I would check EVERYTHING top to bottom. All of your grounds (although that would cause them to shut down), all of your wiring (low voltage could cause them to flicker w/o them shutting down-trust me-been there, done that), your in-line fuses, and your relay (def check your relay).
Is it happening with both of your lamps at the same time? Or one side or the other?
If it's one side or the other try switching ballasts from one side and see if it moves with the ballast (or the bulbs too).
Sorry to make you worry again but the "brownish light" thing isn't right.
If it's not changing color (ie, they aren't shutting down real quickly) and they are just flickering slightly over bumps then I wouldn't worry about it.
Later,


----------



## ZEBLOR (May 31, 2001)

*Re: Hid flickering while driving wtf??? (nater)*

Dude, I have no idea whats going on with my lights. 
I should have been more clear when I said they flicker into a brownish light, what happens is when I hit a hard bump or whatever, it goes to the brownish color, it only stays like that for not even 1 sec, then goes right back to normal. It does not stay brown. 
Yeah I don't have relays either. It's autolamps new FET wiring harness. I did a super good job installing the kit in my car, no shortcuts taken. 
So whats going on Nater??


----------



## ZEBLOR (May 31, 2001)

*Re: Hid flickering while driving wtf??? (HELIOS JAZZ)*

And Cullen, whats going on with these harnesses?


----------



## germanrox (Mar 30, 2001)

*Re: Hid flickering while driving wtf??? (HELIOS JAZZ)*

lucky bastid, I didn't get the FET's


----------



## ZEBLOR (May 31, 2001)

*Re: Hid flickering while driving wtf??? (germanrox)*

quote:[HR][/HR]lucky bastid, I didn't get the FET's[HR][/HR]​I don't know I'm kinda wishing I didnt, If the harnesses are F-ed up


----------



## nater (Apr 10, 2000)

*Re: Hid flickering while driving wtf??? (HELIOS JAZZ)*

quote:[HR][/HR]Dude, I have no idea whats going on with my lights. 
I should have been more clear when I said they flicker into a brownish light, what happens is when I hit a hard bump or whatever, it goes to the brownish color, it only stays like that for not even 1 sec, then goes right back to normal. It does not stay brown. 
Yeah I don't have relays either. It's autolamps new FET wiring harness. I did a super good job installing the kit in my car, no shortcuts taken. 
So whats going on Nater??







[HR][/HR]​I've heard from a few different people that they were having some problems with their FET Harnesses...You should contact Nick Cotiss and ask him if this could be the problem. Good luck!!!
Later,


----------



## nater (Apr 10, 2000)

*Re: Hid flickering while driving wtf??? (HELIOS JAZZ)*

quote:[HR][/HR]lucky bastid, I didn't get the FET's
I don't know I'm kinda wishing I didnt, If the harnesses are F-ed up







[HR][/HR]​Well, the only way to find out is to wire up relays yourself.
Pull out the FET's and try it your own way. This way you'll know if it's the FET.

[DATA SHOWN]
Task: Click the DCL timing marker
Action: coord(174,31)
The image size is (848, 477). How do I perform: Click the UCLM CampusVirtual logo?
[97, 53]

...

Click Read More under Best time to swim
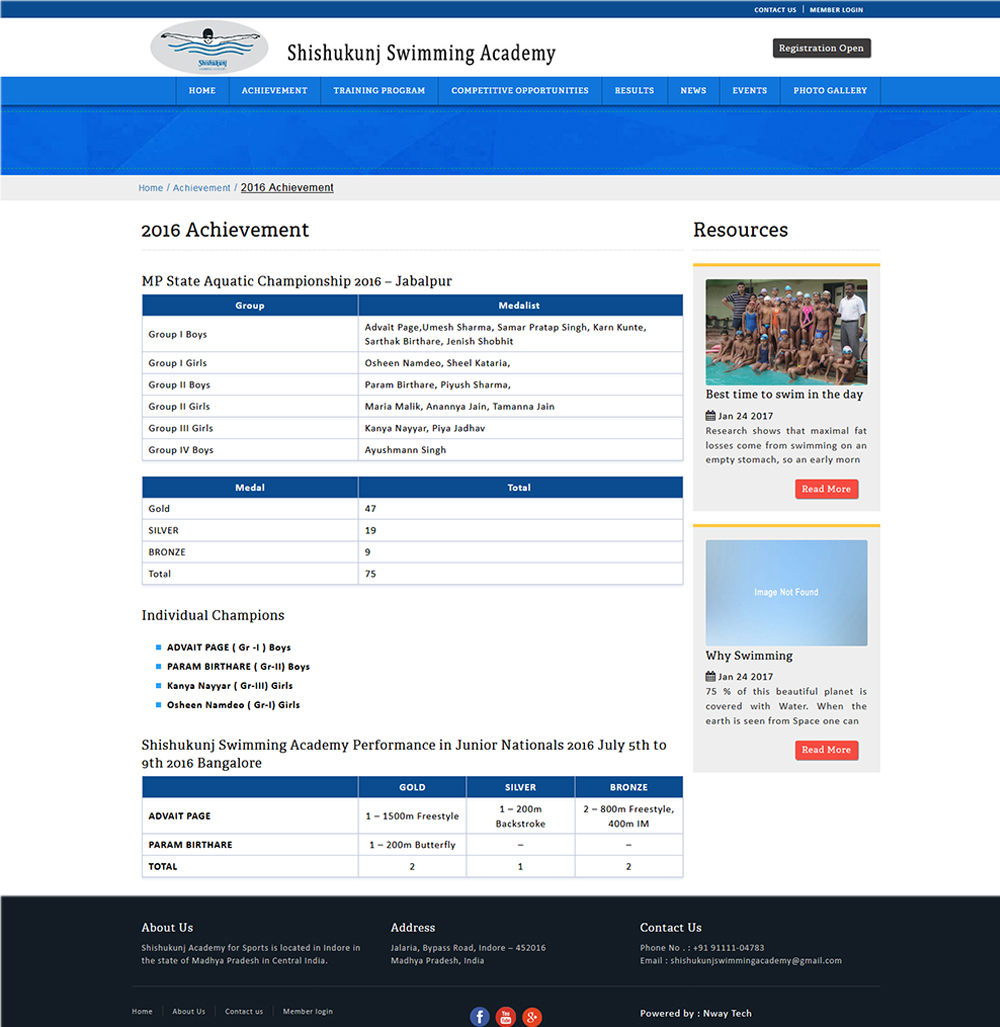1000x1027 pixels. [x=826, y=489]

[PROBLEM SET]
1. Can you write out the part of the HID flickering thread between "I would check" and "check your relay).", inclusive?
2. Answer these questions from the HID flickering thread:
(a) What wiring harness did ZEBLOR install?
(b) How long does the brownish color last after a hard bump?
(c) Who does nater suggest ZEBLOR contact about the harness?
3. Could you continue the HID flickering thread from the point where it stops?
None of the work here requires the listing.

[THE RESPONSES]
1.
I would check EVERYTHING top to bottom. All of your grounds (although that would cause them to shut down), all of your wiring (low voltage could cause them to flicker w/o them shutting down-trust me-been there, done that), your in-line fuses, and your relay (def check your relay).

2.
(a) Autolamps' new FET wiring harness.
(b) Not even 1 second.
(c) Nick Cotiss.

3.
Keep in mind that the more your lamp "flickers" (if it's not from hitting bumps and it sounds different than that) it can cause serious damage to your ballast.
Trust me, I've been there and done that as well.
I ruined TWO ballasts due to insufficient voltage to both of them-which caused flickering (of a slightly different sort than yours).
Trust me, you should try pulling the FET out and calling (or IM'ing) Nick Cotiss ASAP to see if he'll send you a replacement.
Enjoy!!!!








These things are a lot of work sometimes but HID's are fun, aren't they?
Later,


----------



## ZEBLOR (May 31, 2001)

*Re: Hid flickering while driving wtf??? (nater)*

Yeah Nater, I still love my hids even though there being a pain in the ass. I'll get ahold of Nick. I hope I can get this worked out.


----------



## ZEBLOR (May 31, 2001)

*Re: Hid flickering while driving wtf??? (HELIOS JAZZ)*

Nater, do you think I should get ahold of autolamps directly, or E mail Nick C?


----------



## ZEBLOR (May 31, 2001)

*Re: Hid flickering while driving wtf??? (HELIOS JAZZ)*

Allright I just e mailed him, and explained the problem. I will also be taking the hids out tomorrow.


----------



## germanrox (Mar 30, 2001)

*Re: Hid flickering while driving wtf??? (HELIOS JAZZ)*

quote:[HR][/HR]Allright I just e mailed him, and explained the problem. I will also be taking the hids out tomorrow.







[HR][/HR]​lol you're too paranoid. leave those things in. they're under warranty dude.


----------



## ZEBLOR (May 31, 2001)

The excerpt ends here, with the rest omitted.